在这样一个模式下,F同学显然触犯了“少数人禁忌”,明明没人和你一伙,偏要和大家唱反调,结局可想而知,群起而攻之。

A说“吐吐槽总可以吧”

B说“不是那个年代了,不可能要求我们有那么高的觉悟”

C说“你觉悟高你应该入党啊”

D说“原来你还不是党员啊”

E说“站着说话不腰疼,扣你钱,看你肉疼不疼”

于是F一直在义正言辞的辩解,在他的辩解声中,我似乎回想起了大学时代入党时自己宣誓的样子,回想起了考察人考察时,自己大义凛然的样子,想起了滚瓜烂熟的党的宗旨,想起了党员的义务,想起了我党的使命,想起了我为什么要入党,想起了当初我是何等盼望着能够得到那样一种荣誉。而今,为了几百块钱,却弃之如敝履。
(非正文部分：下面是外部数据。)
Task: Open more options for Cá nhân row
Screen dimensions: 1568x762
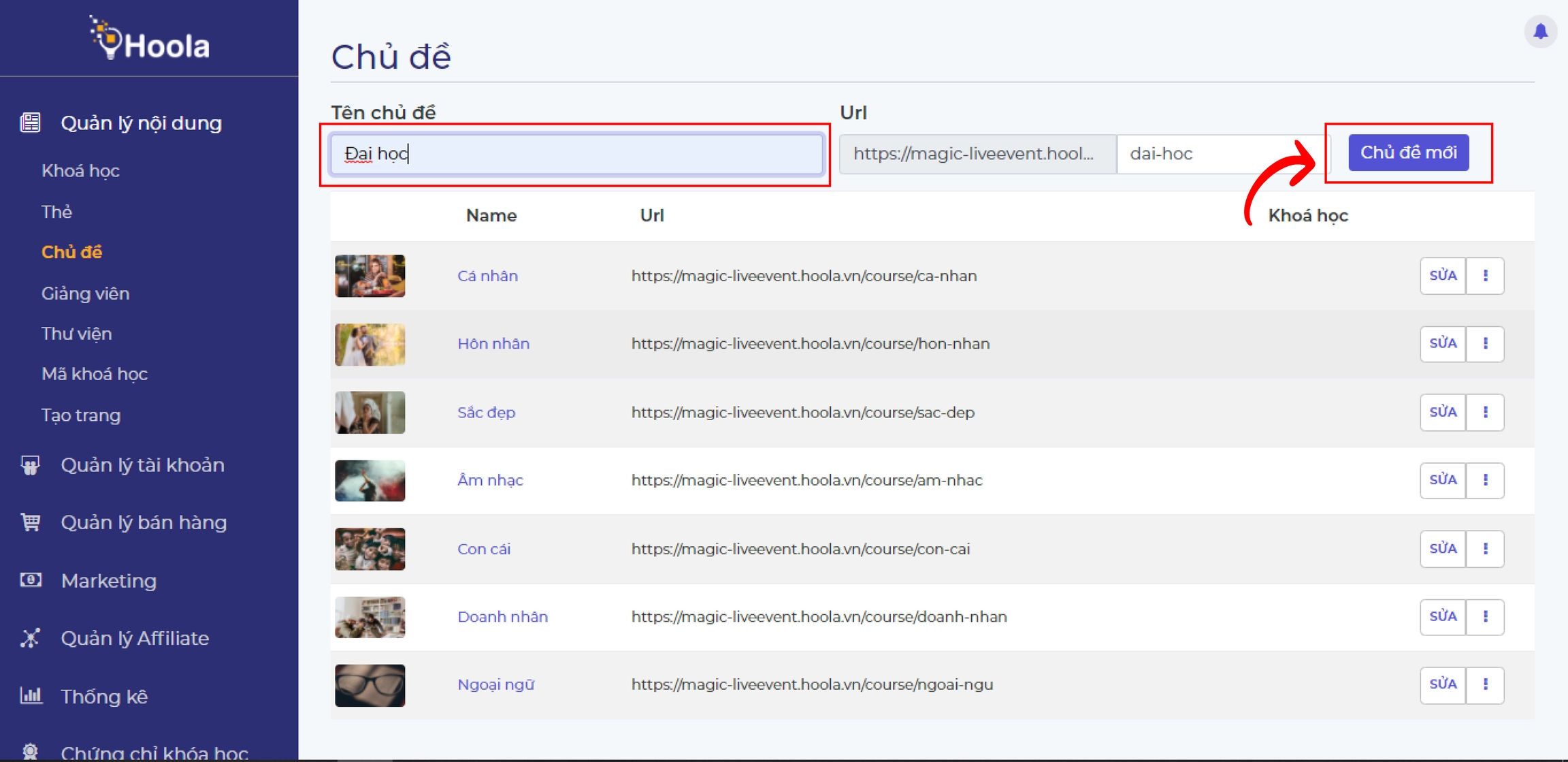Action: (1485, 276)

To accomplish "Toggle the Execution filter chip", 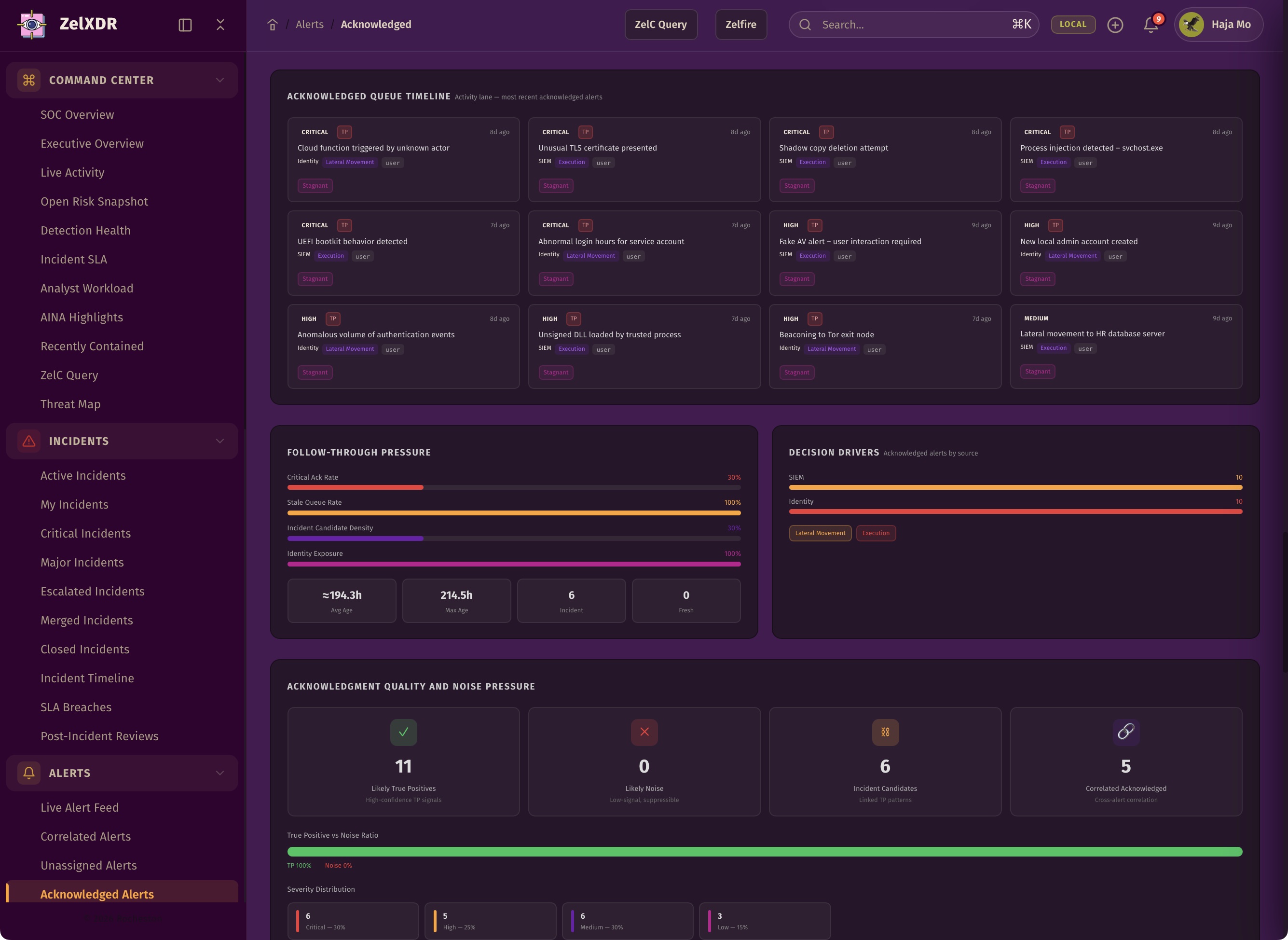I will [x=876, y=533].
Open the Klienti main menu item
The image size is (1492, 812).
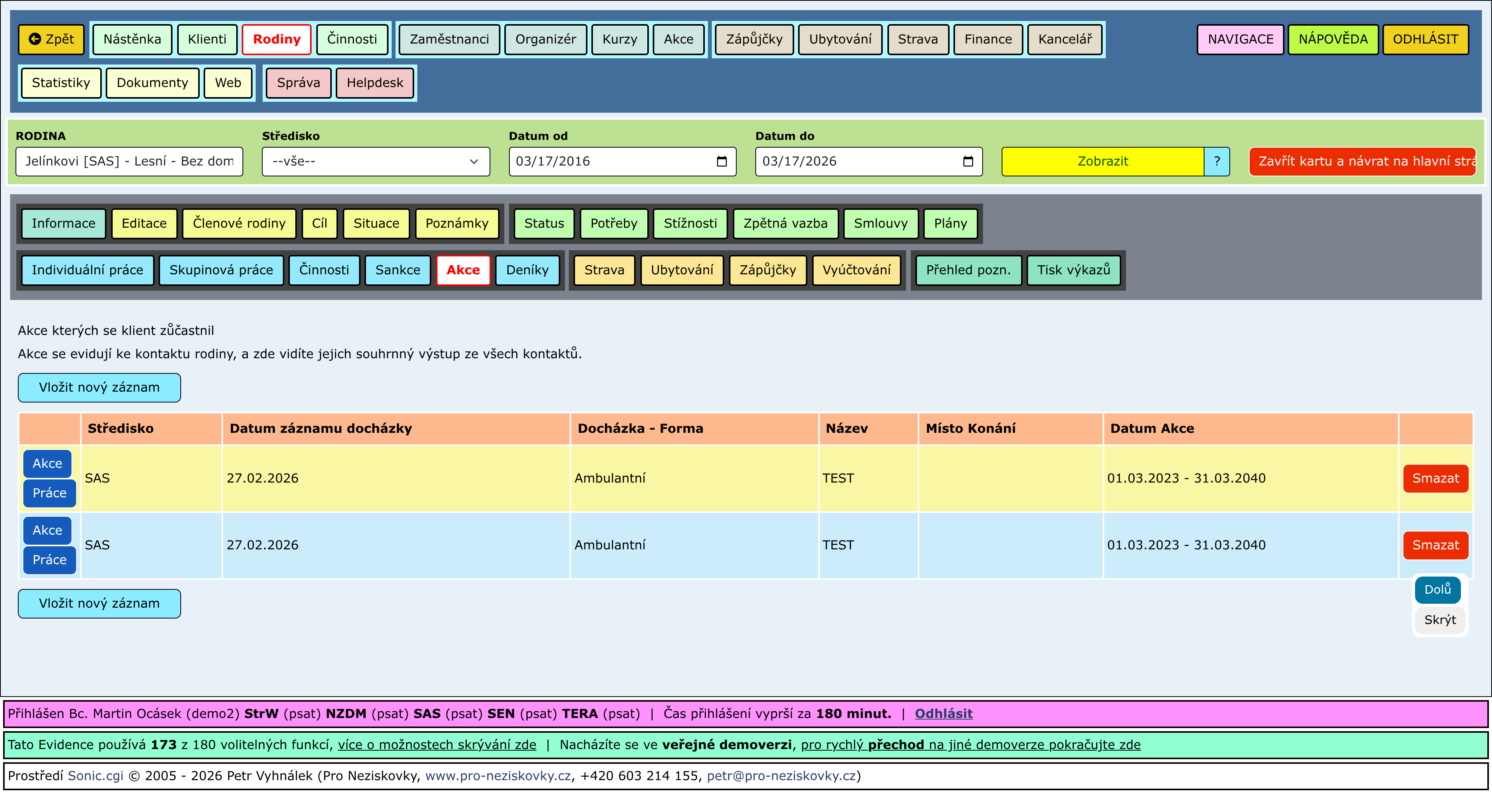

F越说越激动,大家都不做声,似乎沉湎于一种自责里,又或者在思考着如何应对他,而后E突然说了句,“你真是个愤青”,于是所有人都在嘲笑F是个愤青中草草收场。

不可否认F是个愤青,他总是看不惯这个,看不惯那个,没事就和人吵架,激动起来就吐沫星子乱飞,从不巴结领导,也不拉拢同事,想干嘛就干嘛,不想干嘛就不干嘛……所有人似乎都不能理解他的行为,嘲笑他处事的方式,很少与他交往,背后说他坏话……我不知道大家是真的不喜欢他,还是只是习惯了嘲笑他。但我总觉得,他之所以愤怒,不过是他所信仰的世界遭遇了侵犯,而我们不能理解他,是因为我们不能理解他所信仰的世界。

想当年刚毕业那会,我也是一样的愤青,在那之前,我一直信奉着教科书式的正义与美德,信奉着动漫式的正义能压倒邪恶。至今,我还会时不时地把正义这个词挖出来说说,只是声音越来越微小,态度越来越平静,平静到连我自己都觉得,似乎那是个虚无缥缈的东西,那是个可有可无的东西。因为现实就是这样告诉我的。于是乎当有人还在为不义之事愤怒的时候,我却逐渐成了一副司空见惯的样子,冷漠,麻木,甚至嘲笑他们太幼稚,太虎。

我们总会习惯性说那些人虎,居高临下地说那些人虎,但真正虎的也许是我们自己。自以为处事聪明,游刃有余;自以为情商颇高,委曲求全,自以为这就是所谓的成长,搞懂了社会,玩转了社会,却遗忘了那个年少的自己倔强的样子。为了爱情绝食的样子,为了梦想流浪的样子。和父母对抗的样子,父母说“你不懂”,你说“你们不懂”。

几年过后,在社会里涤荡得久了,亏吃得多了,渐渐学会了忍气吞声,学会了看人脸色,学会了小心说话,谨慎为人,学会了去看惯所有看不惯的东西,然后告诉自己,社会本来就是这个样子。当身边都是这样一群人的时候,所有人都同步在做着妥协,也就自然而然习惯了妥协,从石头变成滑头,没人来打磨,自己就把尖缩了回去,因为这样才讨人喜欢,才有好人缘,才能好办事。

当所有人都在故作成熟、故作高深的吐槽愤青的时候,我突然不能明白这个社会到底怎么了,委屈求全可以等同于友好,忍气吞声可以等同于大度,那些哑巴吃黄连的苦,都成了成长路上必读的书。

愤青在很多人眼里是一个不理性的代名词,他们总是不能控制自己的情绪,因为一点点小事发怒,情绪激动,甚至略有偏激,或很偏激,很不讨喜。而很多愤青,他们不过是坚信着自己所理解和幻想的世界,对于一切与所信仰世界背离的东西,义正言辞的拒绝。他们心里有最纯粹的信仰。有这个世界最初的模样。

其实我觉得青年人需要一点愤怒,需要用愤怒来表明自己的态度,用愤怒来坚守自己的信仰,用愤怒去抵御那些不堪被侵扰的风气。愤怒是对于妥协最明确的拒绝。而我们一定要愤怒吗,不能平心静气地解决问题吗?如果能,还需要什么愤怒。

这不是一个能通过沟通解决问题的社会,(也许只是因为我不具备足够的沟通能力),唐僧和孙猴子沟通了几百年,不也还得靠紧箍咒让猴子听话?现实社会不是童话,沟通可以逼良为娼,却不见得能劝贼从良,不然法律也就没用了不是。愤怒对于愤青来说,就是内心世界的法律,是他们唯一表达立场的手段,是他们唯一能用来维护立场的手段。

而我们,可以不做愤青,但至少给予愤青多一些的理解,尝试着欣赏他们所信仰的世界,也许那里,有我们久违了的盛世繁花。